MIAMI -- A jury in northwest Florida awarded a staggering $23 billion judgment late Friday against the country's second-largest tobacco company for causing the death of a chain smoker who died of lung cancer at the age of 36.
Michael Johnson Sr. died in 1996 after smoking for more than 20 years. In 2006, his widow, Cynthia Robinson, of Pensacola, sued R.J. Reynolds Co., the maker of the Kool brand cigarettes her husband had smoked, arguing that the company had deliberately concealed the health hazards its product caused.
The four-week trial ended Wednesday. The jury deliberated for 18 hours over two days, first awarding $17 million in compensatory damages and then emerging at 10 p.m. Friday with a $23.6 billion punitive judgment.
"When they first read the verdict, I know I heard 'million,' and I got so excited," Ms. Robinson said in a phone interview Saturday. "Then the attorney informed me that was a 'B' -- billion. It was just unbelievable."
She said Mr. Johnson, a longshoreman and hotel shuttle bus driver to whom she was married from 1990 until his death six years later, began smoking around age 13. He often lit a fresh cigarette with the butt end of another.
"He really did smoke a lot," she said.
He had two children, who are now 23 and 29.
R.J. Reynolds promised a prompt appeal.
"The damages awarded in this case are grossly excessive and impermissible under state and constitutional law," J. Jeffery Raborn, vice president and assistant general counsel for R.J. Reynolds Tobacco, said Saturday in a statement. "This verdict goes far beyond the realm of reasonableness and fairness and is completely inconsistent with the evidence presented. We plan to file post-trial motions with the trial court promptly and are confident that the court will follow the law and not allow this runaway verdict to stand."
Such efforts by the industry are often successful. In October 2002, a Los Angeles jury awarded $28 billion in punitive damages against Philip Morris USA. In August 2011, an appeals court reduced the punitive damages to $28 million.
The Florida case was among the thousands of the "Engle-progeny" cases that stemmed from a 2006 court decision, ruling that smokers could not file class-action suits but were free to do so individually.
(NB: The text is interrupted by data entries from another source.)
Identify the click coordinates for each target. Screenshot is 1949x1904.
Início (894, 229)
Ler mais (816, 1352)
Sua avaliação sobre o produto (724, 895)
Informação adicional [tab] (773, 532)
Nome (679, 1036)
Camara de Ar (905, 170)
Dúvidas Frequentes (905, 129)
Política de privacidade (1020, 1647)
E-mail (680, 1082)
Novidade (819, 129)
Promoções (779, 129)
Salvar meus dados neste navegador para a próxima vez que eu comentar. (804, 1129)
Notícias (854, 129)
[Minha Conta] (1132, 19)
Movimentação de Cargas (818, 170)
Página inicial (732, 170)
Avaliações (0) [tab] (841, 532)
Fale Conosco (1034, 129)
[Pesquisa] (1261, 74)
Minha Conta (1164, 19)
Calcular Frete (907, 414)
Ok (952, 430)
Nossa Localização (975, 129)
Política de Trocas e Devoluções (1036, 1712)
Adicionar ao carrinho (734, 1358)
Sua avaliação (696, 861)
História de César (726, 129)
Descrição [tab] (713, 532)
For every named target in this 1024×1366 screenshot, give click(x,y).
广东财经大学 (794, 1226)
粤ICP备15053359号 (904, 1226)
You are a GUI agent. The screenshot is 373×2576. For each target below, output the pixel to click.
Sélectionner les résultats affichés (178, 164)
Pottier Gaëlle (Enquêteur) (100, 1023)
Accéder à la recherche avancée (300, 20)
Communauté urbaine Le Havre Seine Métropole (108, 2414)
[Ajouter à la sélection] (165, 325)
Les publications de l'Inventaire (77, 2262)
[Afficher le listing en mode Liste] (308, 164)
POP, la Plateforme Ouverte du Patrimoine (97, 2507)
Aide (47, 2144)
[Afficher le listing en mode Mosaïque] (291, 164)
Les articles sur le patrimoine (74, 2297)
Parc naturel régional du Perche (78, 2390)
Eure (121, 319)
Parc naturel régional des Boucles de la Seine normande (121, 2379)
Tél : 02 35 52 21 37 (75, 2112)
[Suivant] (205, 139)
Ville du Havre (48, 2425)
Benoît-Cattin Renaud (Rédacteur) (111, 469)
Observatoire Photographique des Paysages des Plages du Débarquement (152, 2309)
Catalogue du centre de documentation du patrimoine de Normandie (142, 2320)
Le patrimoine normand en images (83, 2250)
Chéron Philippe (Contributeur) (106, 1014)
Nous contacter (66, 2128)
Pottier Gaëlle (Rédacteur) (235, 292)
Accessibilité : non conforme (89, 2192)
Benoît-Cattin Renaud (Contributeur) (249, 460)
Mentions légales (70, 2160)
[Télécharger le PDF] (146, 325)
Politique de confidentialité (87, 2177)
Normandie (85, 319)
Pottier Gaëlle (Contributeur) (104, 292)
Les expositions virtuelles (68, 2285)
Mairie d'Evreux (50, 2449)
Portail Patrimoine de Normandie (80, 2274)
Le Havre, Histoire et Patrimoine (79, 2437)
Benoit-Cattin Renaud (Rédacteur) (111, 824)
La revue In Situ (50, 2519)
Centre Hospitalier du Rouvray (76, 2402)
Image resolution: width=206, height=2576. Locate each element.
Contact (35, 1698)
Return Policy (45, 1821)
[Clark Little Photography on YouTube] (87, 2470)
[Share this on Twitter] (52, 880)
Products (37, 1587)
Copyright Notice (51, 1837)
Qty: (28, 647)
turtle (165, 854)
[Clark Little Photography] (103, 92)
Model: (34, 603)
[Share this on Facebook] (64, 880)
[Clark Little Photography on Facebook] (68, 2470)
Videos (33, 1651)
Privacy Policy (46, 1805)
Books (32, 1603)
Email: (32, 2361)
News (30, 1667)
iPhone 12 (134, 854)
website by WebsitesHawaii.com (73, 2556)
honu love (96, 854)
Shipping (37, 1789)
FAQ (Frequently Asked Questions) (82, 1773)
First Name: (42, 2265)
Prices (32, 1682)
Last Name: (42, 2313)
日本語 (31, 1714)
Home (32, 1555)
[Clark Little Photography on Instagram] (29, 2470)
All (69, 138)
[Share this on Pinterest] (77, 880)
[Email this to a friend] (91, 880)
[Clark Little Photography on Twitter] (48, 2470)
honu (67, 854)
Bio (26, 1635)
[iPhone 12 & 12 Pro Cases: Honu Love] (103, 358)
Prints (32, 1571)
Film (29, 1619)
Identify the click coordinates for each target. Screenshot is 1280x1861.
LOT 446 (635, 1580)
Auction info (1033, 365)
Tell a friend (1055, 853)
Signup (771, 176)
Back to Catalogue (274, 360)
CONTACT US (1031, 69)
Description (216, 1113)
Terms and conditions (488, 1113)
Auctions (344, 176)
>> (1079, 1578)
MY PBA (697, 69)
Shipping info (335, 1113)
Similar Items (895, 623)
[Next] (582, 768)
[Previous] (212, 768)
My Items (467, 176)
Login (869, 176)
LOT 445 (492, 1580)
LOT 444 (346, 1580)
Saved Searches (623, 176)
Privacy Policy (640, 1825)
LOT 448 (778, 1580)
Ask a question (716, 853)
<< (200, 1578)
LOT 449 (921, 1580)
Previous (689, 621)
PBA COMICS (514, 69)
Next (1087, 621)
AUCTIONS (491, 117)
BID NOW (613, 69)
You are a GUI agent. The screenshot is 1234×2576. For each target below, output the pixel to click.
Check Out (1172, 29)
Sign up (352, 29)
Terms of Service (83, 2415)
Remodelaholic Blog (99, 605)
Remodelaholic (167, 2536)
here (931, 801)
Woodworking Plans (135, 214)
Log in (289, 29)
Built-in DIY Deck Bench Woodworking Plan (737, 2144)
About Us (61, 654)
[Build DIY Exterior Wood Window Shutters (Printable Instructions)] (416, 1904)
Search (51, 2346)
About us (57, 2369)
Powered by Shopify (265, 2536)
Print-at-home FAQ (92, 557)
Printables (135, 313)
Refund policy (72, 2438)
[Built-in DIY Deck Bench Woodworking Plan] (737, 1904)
That decision reversed a $145 billion verdict in a class-action case awarded in 2000 on behalf of a Miami Beach pediatrician, Howard A. Engle. An appeals court voided that award, saying it was excessive and that the cases of individual smokers were too disparate to be considered as a class.
The plaintiffs petitioned the Florida Supreme Court, which upheld the decertification of the class but permitted individuals to sue, which set the stage for Ms. Robinson's lawsuit.
Friday's verdict was the highest granted to an Engle-progeny case.
Ms. Robinson was represented by Christopher M. Chestnut and Willie E. Gary, both based in Georgia, and Howard M. Acosta of St. Petersburg, Fla.
"The jury just got it," Mr. Chestnut said. "The jury was outraged with the concealment and the conspiracy to conceal that smoking was not only addictive but that there were deadly chemicals in cigarettes."
He said the jury seemed most swayed by 1994 C-Span footage of tobacco industry executives claiming smoking did not cause cancer and was not addictive, and by 60-year-old internal documents showing the company knew otherwise.
Scott P. Schlesinger, a Fort Lauderdale lawyer who has sued big tobacco but was not involved in the Robinson case, said a verdict this large is not typical.